Screenshot grounding data:
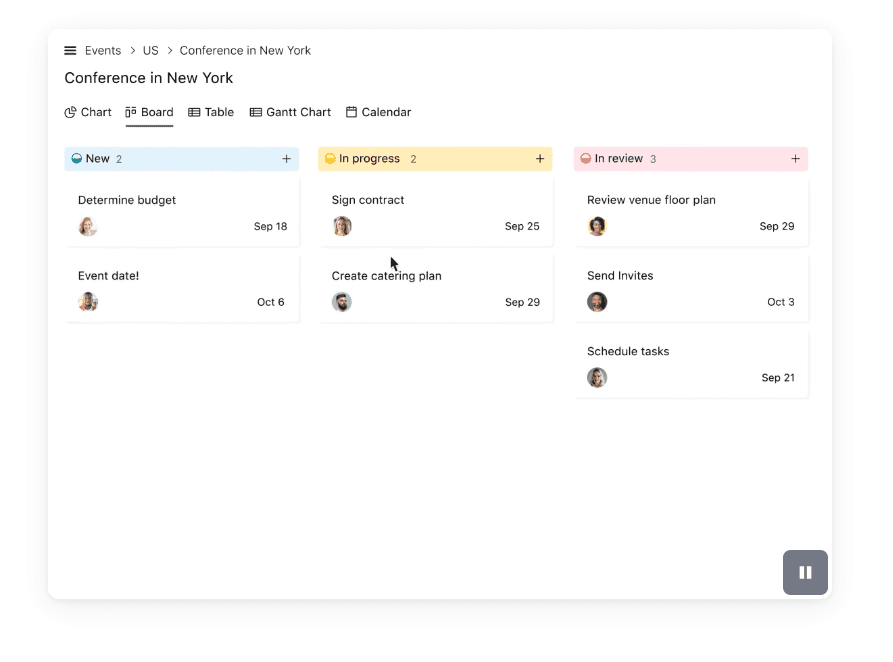Screen dimensions: 893x662
Task: Switch to the Table view tab
Action: 211,112
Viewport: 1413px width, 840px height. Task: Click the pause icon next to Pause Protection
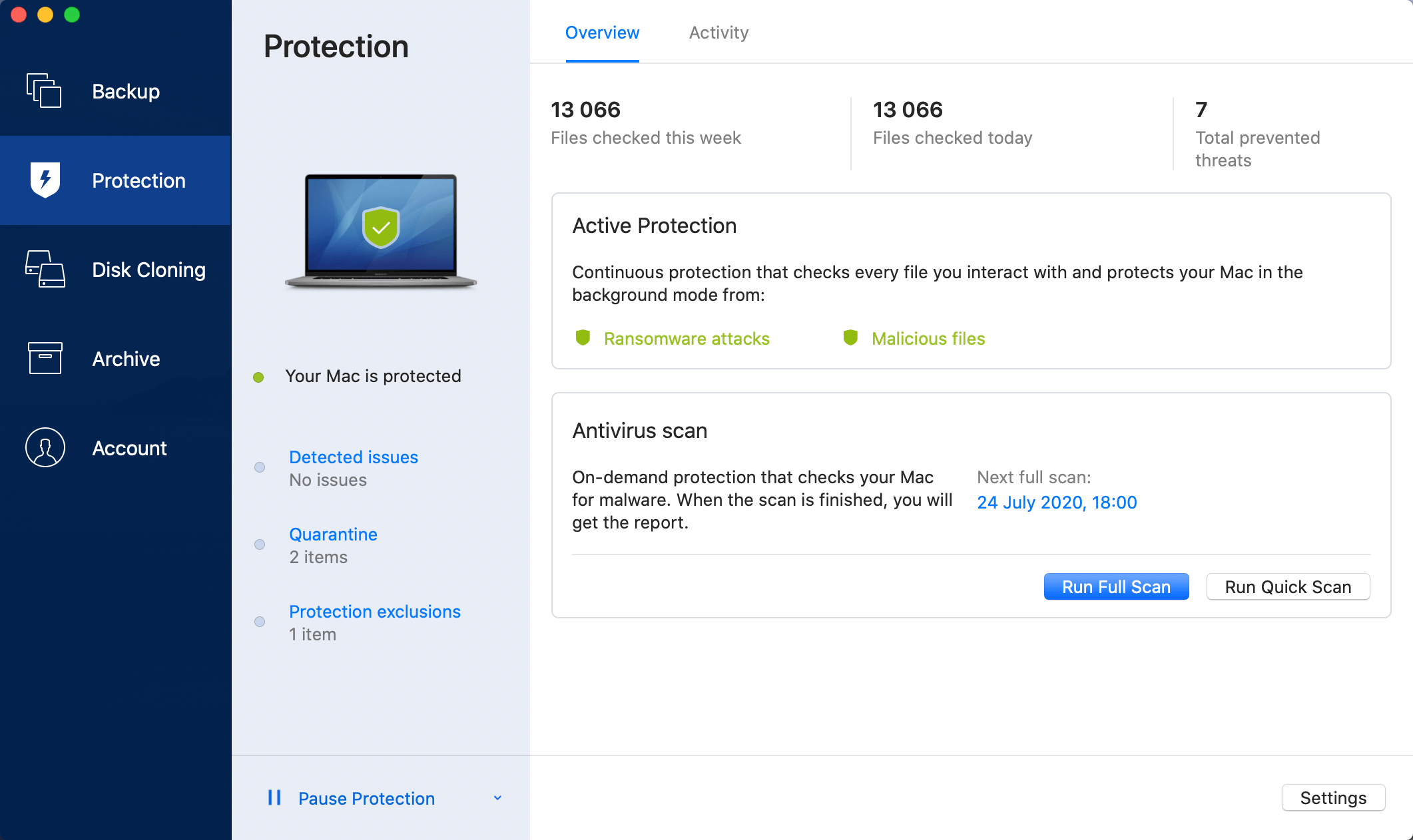[x=274, y=797]
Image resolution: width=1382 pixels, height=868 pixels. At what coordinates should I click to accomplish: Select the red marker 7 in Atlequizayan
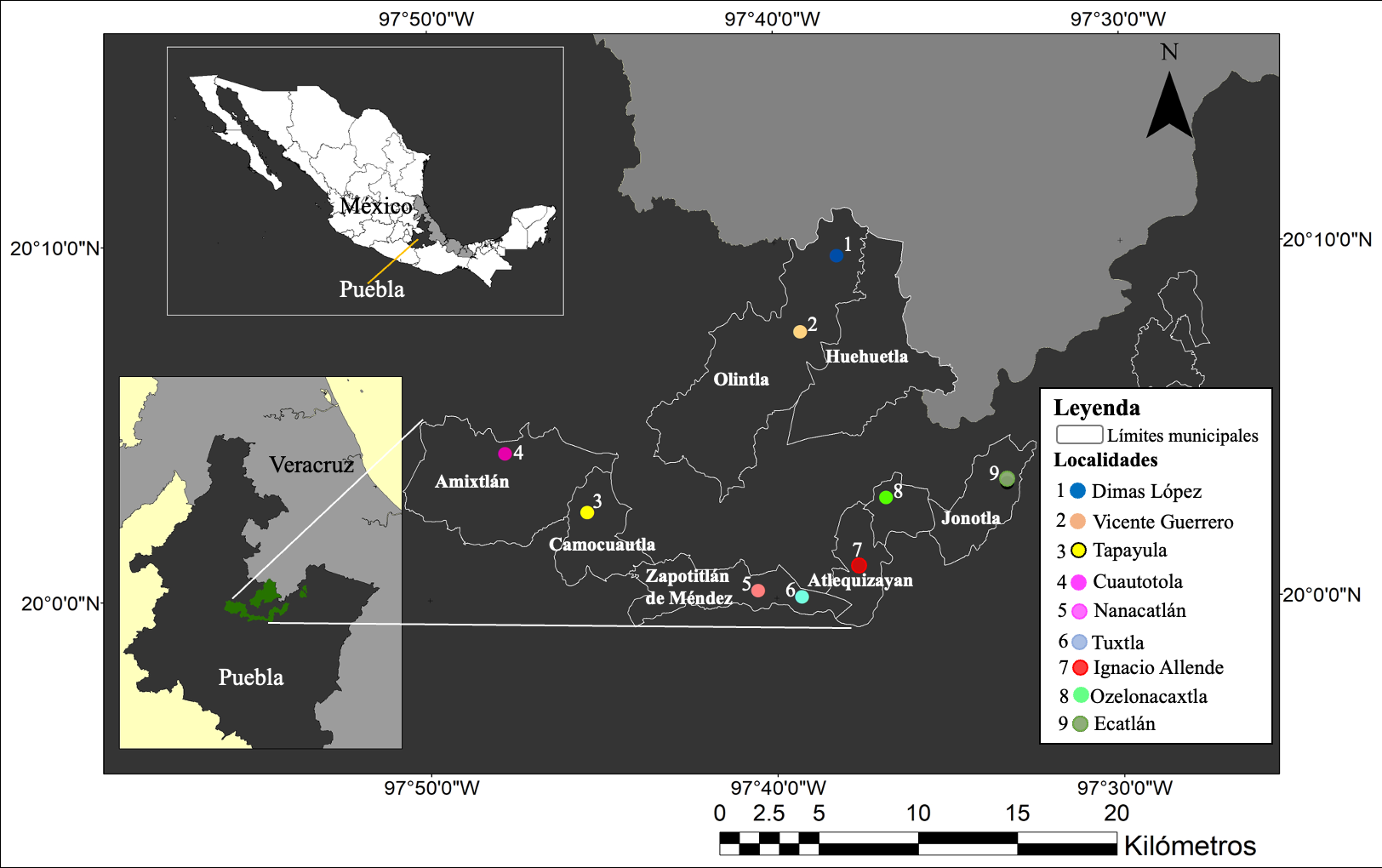(859, 565)
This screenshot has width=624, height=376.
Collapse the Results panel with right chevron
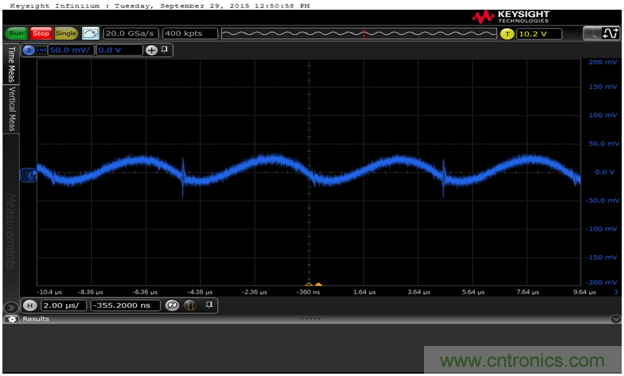pyautogui.click(x=616, y=319)
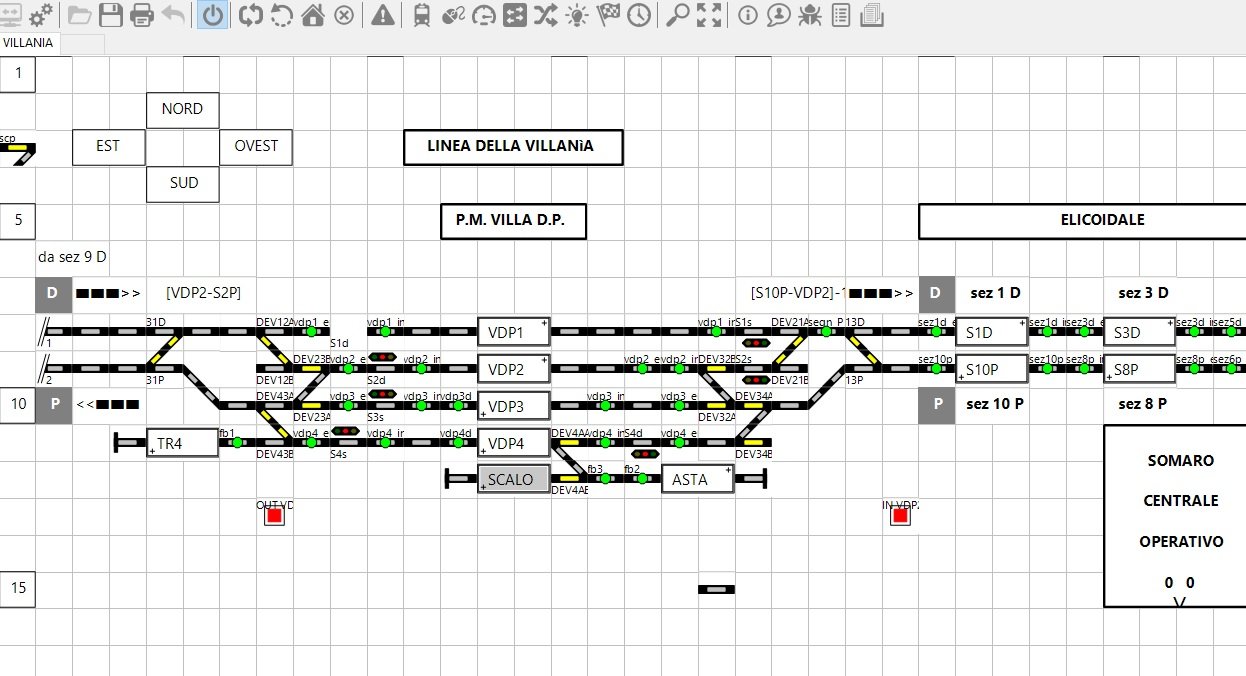The image size is (1246, 676).
Task: Toggle the red IN VDP output switch
Action: pos(900,516)
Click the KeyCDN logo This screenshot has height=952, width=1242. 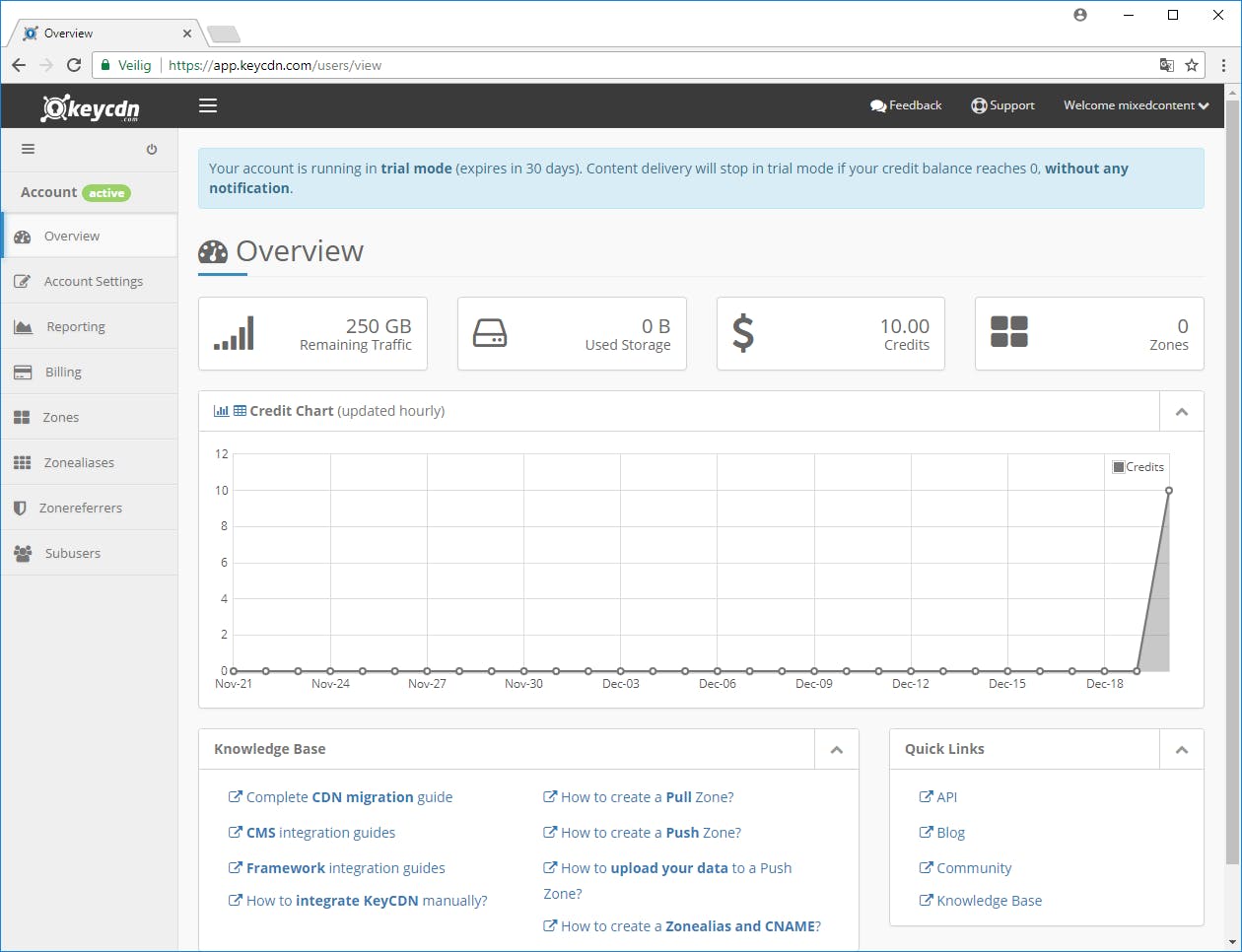coord(90,106)
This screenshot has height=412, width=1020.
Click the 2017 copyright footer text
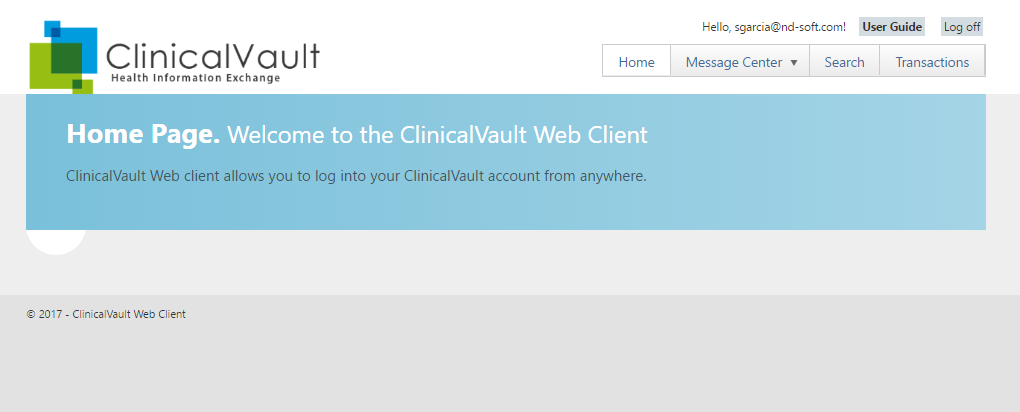pos(106,314)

The problem: Using the data above, retype exactly and only the lines from the one containing "Viewport: 1413px width, 840px" up to and including the one containing "This screenshot has width=624, height=376.", with no pictures carried over.

Answer section:
Viewport: 1413px width, 840px height. Task: Click the pause icon next to Pause Protection
[x=274, y=797]
Image resolution: width=1382 pixels, height=868 pixels. At what coordinates should I click to accomplish: Select the red marker 7 in Atlequizayan
(859, 565)
This screenshot has width=624, height=376.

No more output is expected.